In the fourth quarter, mobile ad revenue represented approximately 84% of total ad revenue -- up from about 80% of ad revenue in the fourth quarter of 2015.
On a Wednesday earnings call, Facebook CEO Mark Zuckerberg sounded unmoved by the impressive results. “This was another good quarter,” he remarked.
On a sentimental note, however, Zuckerberg did mention that Wednesday marked the five-year anniversary of the day Facebook filed to go public.
Consistent with earlier comments, he again reiterated his commitment to video. “I see video as a megatrend, on the same order as mobile,” Zuckerberg said.
To that end, he said users can expect to see “much more video” in the News Feed over the coming months and years.
Among other video-related efforts, Facebook is reportedly eyeing investments in long-form content. Yet asked about these reports on Wednesday, Zuckerberg said he remains focused on short-form video, for the time being.
“We’re focusing more on shorter-form content to start,” Zuckerberg said.
With regard to video monetization models, Facebook CFO David Wehner said the company remains committed to sharing revenue with content publishers.
Despite the impressive earnings, Facebook experienced its share of turbulence, during the fourth quarter. For one, it confessed to several metrics miscalculations, eMarketer principal analyst Debra Aho Williamson noted earlier this week.
“In the fourth quarter, Facebook revealed several errors in the metrics that marketers use to measure marketing and advertising, and some advertisers are starting to express concern,” Williamson remarked.
“While I don’t believe ad revenues are being impacted as of yet, I do think that marketers should be vigilant in tracking the effectiveness of their advertising on Facebook and not rely solely on what Facebook is telling them,” suggested Williamson.
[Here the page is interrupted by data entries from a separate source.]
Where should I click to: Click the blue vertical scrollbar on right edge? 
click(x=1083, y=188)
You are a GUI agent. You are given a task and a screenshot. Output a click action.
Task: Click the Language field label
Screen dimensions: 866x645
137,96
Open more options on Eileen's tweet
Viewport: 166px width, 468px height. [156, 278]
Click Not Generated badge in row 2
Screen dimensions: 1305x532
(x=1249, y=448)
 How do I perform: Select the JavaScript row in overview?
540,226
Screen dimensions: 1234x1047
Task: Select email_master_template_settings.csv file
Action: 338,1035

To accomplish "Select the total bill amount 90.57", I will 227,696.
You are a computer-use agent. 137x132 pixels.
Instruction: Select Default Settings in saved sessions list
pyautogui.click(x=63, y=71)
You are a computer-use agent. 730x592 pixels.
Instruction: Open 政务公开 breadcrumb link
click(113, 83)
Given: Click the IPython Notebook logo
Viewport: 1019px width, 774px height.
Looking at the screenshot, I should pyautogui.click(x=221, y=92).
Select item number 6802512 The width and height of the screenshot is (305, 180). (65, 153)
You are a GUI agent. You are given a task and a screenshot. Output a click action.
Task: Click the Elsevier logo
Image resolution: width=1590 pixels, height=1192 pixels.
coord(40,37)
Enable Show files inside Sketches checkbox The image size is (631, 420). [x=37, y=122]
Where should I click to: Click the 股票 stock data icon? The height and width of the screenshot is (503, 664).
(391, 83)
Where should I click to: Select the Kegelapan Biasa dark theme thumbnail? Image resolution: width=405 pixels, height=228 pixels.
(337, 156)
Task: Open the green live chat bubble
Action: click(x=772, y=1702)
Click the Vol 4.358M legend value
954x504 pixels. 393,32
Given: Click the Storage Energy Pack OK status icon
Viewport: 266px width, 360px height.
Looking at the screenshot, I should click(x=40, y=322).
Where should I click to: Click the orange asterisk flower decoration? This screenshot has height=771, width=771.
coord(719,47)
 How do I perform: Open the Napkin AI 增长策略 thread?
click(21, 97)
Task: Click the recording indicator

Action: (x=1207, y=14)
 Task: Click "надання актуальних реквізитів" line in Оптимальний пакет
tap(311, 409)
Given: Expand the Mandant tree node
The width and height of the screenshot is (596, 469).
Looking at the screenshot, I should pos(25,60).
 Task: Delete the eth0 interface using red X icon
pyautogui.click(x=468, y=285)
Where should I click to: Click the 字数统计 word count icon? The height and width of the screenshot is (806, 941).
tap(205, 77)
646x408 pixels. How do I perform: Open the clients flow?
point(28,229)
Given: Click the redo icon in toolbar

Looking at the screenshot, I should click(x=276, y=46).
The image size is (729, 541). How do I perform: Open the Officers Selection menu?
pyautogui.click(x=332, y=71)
As noted by Williamson, Facebook also appears to be having trouble monetizing its messaging platforms, including WhatsApp and Messenger.
In December, Facebook saw an average of 1.23 billion daily active users (DAUs) -- an increase of 18% year-over-year. On average, mobile DAUs reached 1.15 billion in December -- an increase of 23% year-over-year.
Facebook recorded 1.86 billion monthly active users (MAUs) in December -- up 17% year-over-year. Mobile MAUs reached 1.74 billion -- an increase of 21% year-over-year.
This year, 171.4 million U.S. consumers will use Facebook -- a jump of 2.7% over last year -- eMarketer expects. In addition, 150.2 million U.S. consumers will access Facebook via smartphone, while 79.2 million will do so via a desktop or laptop, according to the research firm.
In 2017, 45% of Facebook's total ad revenue will come from the U.S., while it will capture 14.7% of the worldwide digital ad market -- making it the second ad publisher behind Google, which has a 31.7% worldwide share.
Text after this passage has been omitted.